Under the GOP tax code, tax savings will be significant for many people in Berkshire County, according to estimates by CalcXML, a Utah-based tech company that creates custom algorithms and calculators. The company has estimate calculators reflecting how the pre- and post-GOP tax code overhaul impacts individual tax bills. Still, researchers and economists are absorbing what is in the plan and anticipate new revelations about the code in the coming weeks.
"I don't know what ended up in the final bill," Nathaniel Karns, executive director of the Berkshire Regional Planning Commission, said Wednesday morning. "But we were worried about them abolishing tax credits for historic preservation, for low-income housing and brownfields that will have a significant impact on the ability to see redevelopment in downtowns and old mill buildings around the county."
For people living on a fixed Social Security income — the median annual income of such a person being $17,626 locally, according to the U.S. census — they will see their tax burden drop to $563 under the new code. It's a savings of $135.
The median income for single people in Berkshire County is $30,689. Someone making this much will see his or her tax bill decrease to $2,052 — a $477 savings.
Overall, the median household income in Berkshire County is $52,253. If this household shelters a married couple with two children, the tax burden for them will fall to $0, for a savings of $1,436.
The median income for a local family is $69,540. Figuring this household is run by a married couple raising two children, their tax bill would fall to $1,084 — a $1,955 windfall.
But these savings are temporary.

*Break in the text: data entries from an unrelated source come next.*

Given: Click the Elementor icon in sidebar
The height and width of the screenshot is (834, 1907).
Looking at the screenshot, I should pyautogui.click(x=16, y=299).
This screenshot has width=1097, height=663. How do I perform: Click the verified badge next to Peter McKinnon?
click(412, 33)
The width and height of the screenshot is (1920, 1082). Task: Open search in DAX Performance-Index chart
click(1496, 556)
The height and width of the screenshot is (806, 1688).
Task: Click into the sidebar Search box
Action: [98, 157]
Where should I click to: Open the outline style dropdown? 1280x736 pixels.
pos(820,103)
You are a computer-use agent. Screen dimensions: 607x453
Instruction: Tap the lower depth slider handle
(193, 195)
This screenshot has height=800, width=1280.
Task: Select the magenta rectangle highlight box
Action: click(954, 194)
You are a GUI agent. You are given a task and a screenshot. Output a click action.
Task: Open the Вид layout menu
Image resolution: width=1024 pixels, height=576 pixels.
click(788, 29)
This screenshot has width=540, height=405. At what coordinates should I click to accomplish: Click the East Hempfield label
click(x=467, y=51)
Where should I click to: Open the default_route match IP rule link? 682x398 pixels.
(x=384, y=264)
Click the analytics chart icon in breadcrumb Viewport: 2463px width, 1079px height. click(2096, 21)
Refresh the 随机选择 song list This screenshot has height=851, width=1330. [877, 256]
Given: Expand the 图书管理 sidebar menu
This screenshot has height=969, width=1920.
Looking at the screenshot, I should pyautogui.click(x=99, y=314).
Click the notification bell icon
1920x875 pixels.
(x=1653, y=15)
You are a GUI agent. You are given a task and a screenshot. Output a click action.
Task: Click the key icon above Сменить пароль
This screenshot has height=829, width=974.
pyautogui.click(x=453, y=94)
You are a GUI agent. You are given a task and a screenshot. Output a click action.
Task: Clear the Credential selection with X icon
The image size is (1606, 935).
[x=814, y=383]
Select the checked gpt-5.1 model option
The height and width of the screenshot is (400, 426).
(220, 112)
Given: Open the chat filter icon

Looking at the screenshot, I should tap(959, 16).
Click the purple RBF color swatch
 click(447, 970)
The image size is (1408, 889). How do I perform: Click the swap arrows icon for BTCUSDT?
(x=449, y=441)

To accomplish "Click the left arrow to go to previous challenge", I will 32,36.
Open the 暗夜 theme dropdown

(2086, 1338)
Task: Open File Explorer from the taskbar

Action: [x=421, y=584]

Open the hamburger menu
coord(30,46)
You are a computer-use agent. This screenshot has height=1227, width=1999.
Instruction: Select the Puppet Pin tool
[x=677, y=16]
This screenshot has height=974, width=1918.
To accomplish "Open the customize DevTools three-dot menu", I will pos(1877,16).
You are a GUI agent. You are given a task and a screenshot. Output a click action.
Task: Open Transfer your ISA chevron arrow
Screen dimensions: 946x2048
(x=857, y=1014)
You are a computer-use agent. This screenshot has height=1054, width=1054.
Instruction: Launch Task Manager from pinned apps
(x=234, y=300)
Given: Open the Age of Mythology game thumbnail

Unlike corporate tax cuts in the new code, personal cuts are not permanent.
The savings, of course, will come at a price, and the Trump administration has health care in its crosshairs, as evidenced by the new code's elimination of the financial penalty applied to people who do not have health care. Making sure everyone in the nation bought health insurance was the bedrock on which the Affordable Care Act was built. Without the mandate, the Congressional Budget Office estimates that 13 million more people will become uninsured and insurance premiums will increase as a result.
Meanwhile, Berkshire County has the second-highest concentration of residents who use Medicare benefits in the state; for every 1,000 residents, 238 are on Medicare. Cuts to health care would be a double whammy for Berkshire County, because it's the area's leading industry, employing more than 17 percent of working residents.
Rural Berkshire County, with its slow-growing economy, limited affordable housing options and a shrinking/aging population, depends more than other areas of the state on government programs that, through his 2018 budget proposal, Trump has vowed to ax or reduce, such as food stamps, Social Security disability insurance, federal pensions, education, agriculture, rural economic development and single-family housing direct loans, and Community Development Block Grants, among other social programs.
"With this harmful bill, Republicans are just getting started," U.S. Rep. Richard Neal, D-Springfield, ranking member of the House Ways and Means Committee, said in a statement. "Speaker [of the U.S. House of Representatives Paul] Ryan plans to fund these regressive cuts by slashing benefits like Medicare, Medicaid, and Social Security that Americans have earned through years of hard work. Democrats will fight to protect these programs, and we'll do everything we can to lower families' premiums in the face of President Trump's attacks on healthcare."